[REQUIREMENT]
Reproduce the listing below verbatim, from the line containing "Where should I" up to and including the line containing "tap(448, 18)", and nothing else.

[TASK MATERIAL]

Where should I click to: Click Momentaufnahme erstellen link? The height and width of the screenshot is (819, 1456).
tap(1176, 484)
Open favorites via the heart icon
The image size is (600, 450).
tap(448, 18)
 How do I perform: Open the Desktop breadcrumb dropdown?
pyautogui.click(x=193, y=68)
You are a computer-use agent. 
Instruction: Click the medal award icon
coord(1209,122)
==
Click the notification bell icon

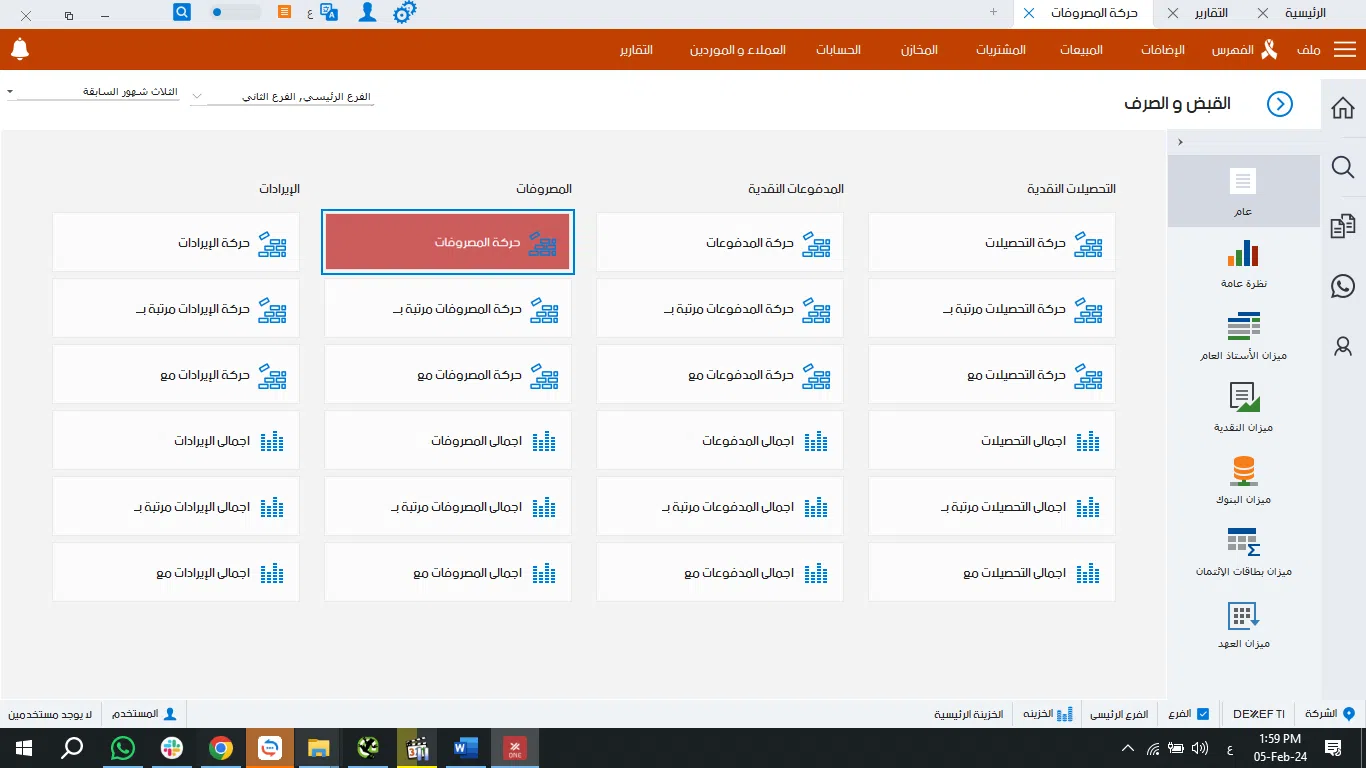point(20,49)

[COMPLETE OUTPUT]
Where should I click to: Click Momentaufnahme erstellen link? The height and width of the screenshot is (819, 1456).
tap(1176, 484)
Open favorites via the heart icon
The image size is (600, 450).
tap(448, 18)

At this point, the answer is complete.